In Markus’s eyes, the Planning Bus’s future is filled with promise and potential. He envisions the programme growing in scope and impact, becoming a cornerstone of Norway’s urban and village planning education. With more municipalities recognising the value of the Planning Bus, Markus hopes to see increased collaboration, where towns actively invite the programme to address their planning challenges.

He anticipates a future where the Planning Bus expands its reach, visiting a broader range of locations and tackling diverse urban and rural issues. Markus imagines the programme incorporating advanced technologies and methodologies to enhance student learning and deliver more sophisticated planning solutions.

Additionally, Markus foresees a more sustainable model, with stable funding ensuring the programme’s longevity.
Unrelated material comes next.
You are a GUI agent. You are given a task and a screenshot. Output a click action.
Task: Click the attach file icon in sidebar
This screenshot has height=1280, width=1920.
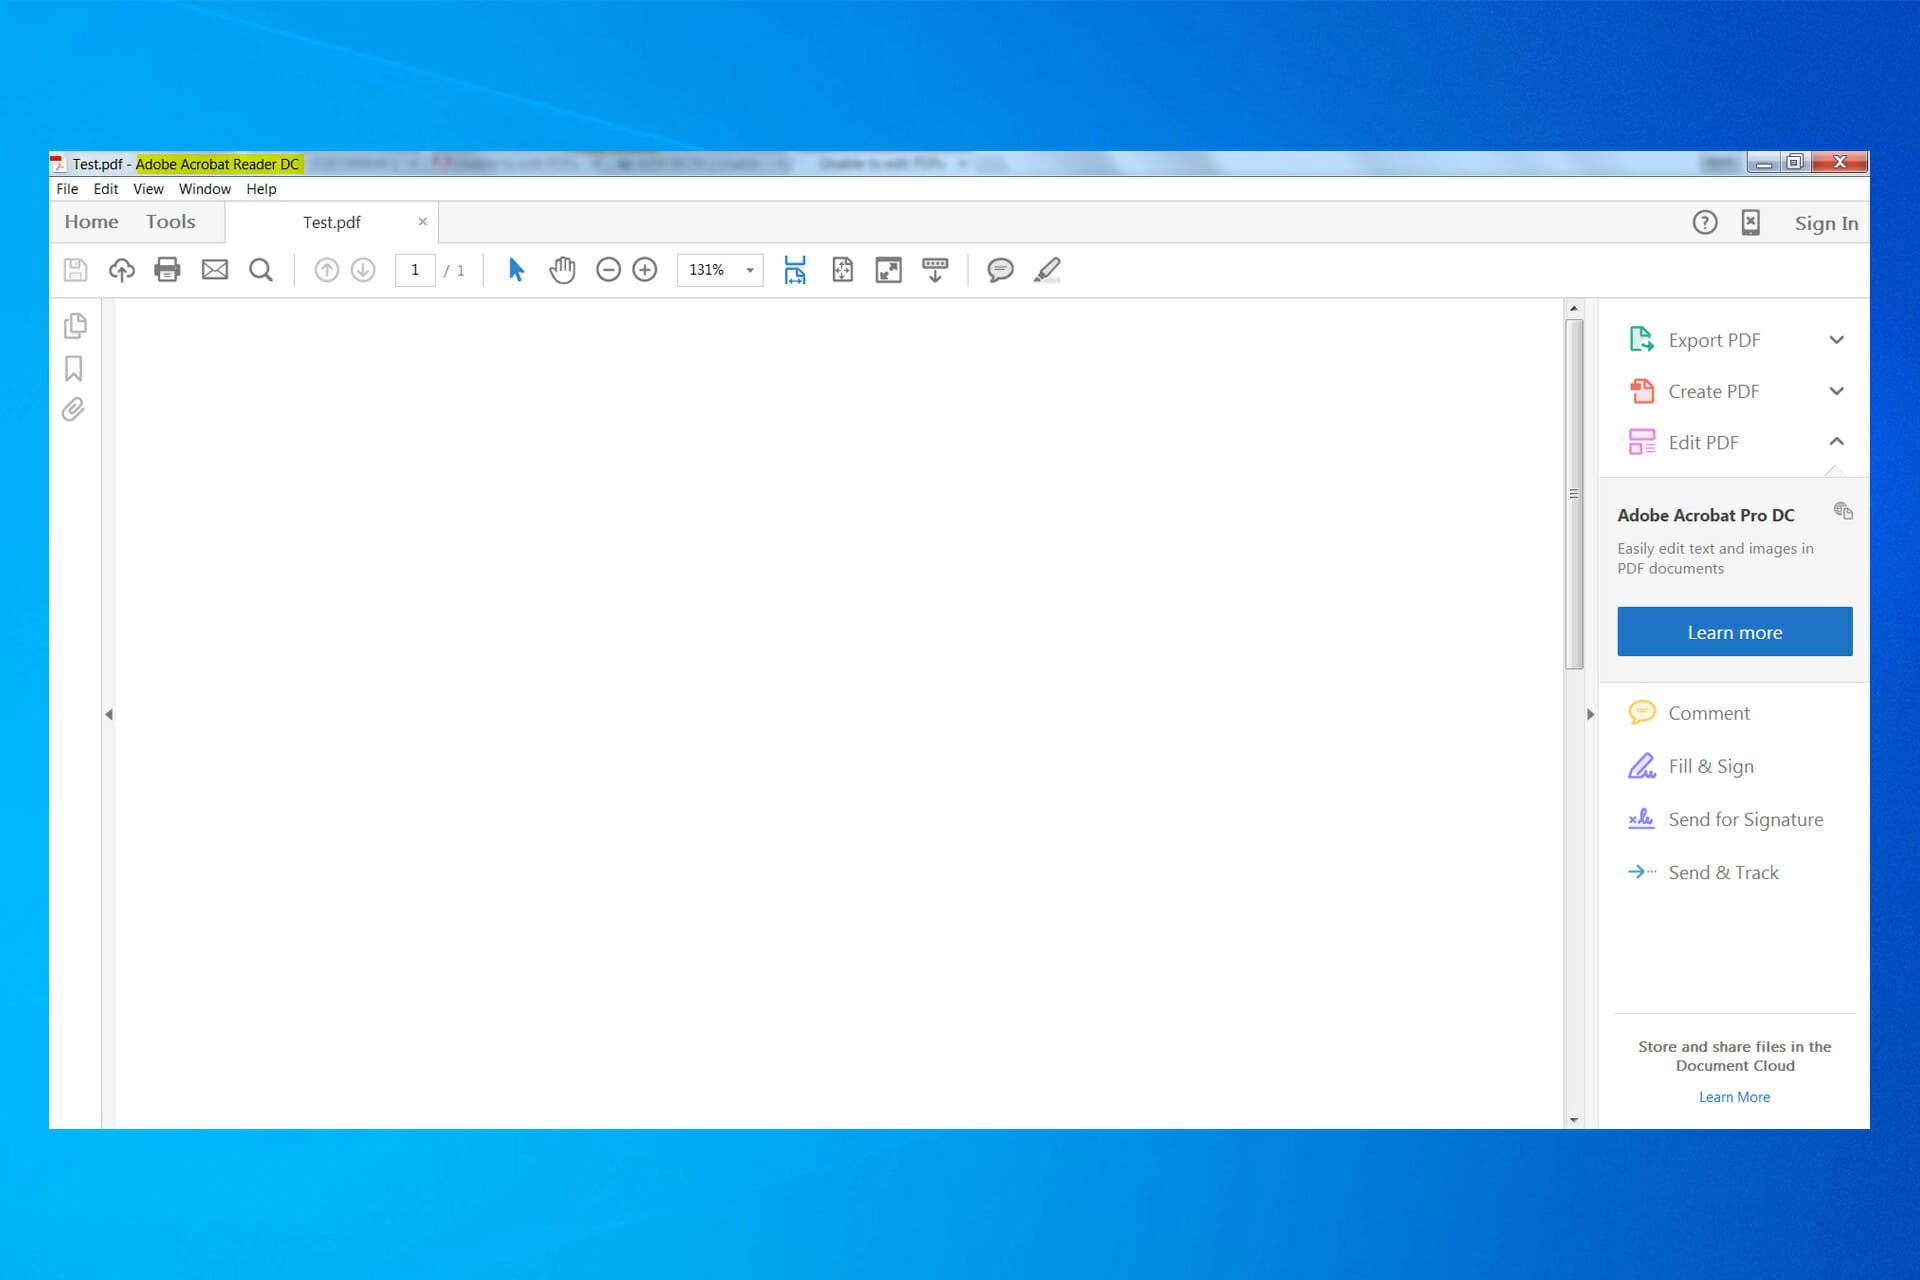[74, 410]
He dreams of building a network of alumni and professional partners who contribute to the Planning Bus, enriching the learning experience and amplifying its impact on Norwegian communities.

Ultimately, Markus believes the Planning Bus will continue to evolve, fostering a new generation of planners who are not only skilled but deeply committed to engaging with and improving the communities they serve.

More information

Visit The Planning Bus’ website.

Written by Jose Rodriguez

Photos by Markus Schwai (3, 4, 5 and 6), Erik Frydenlund Hofsbro (1) and Ole Tolstad (2)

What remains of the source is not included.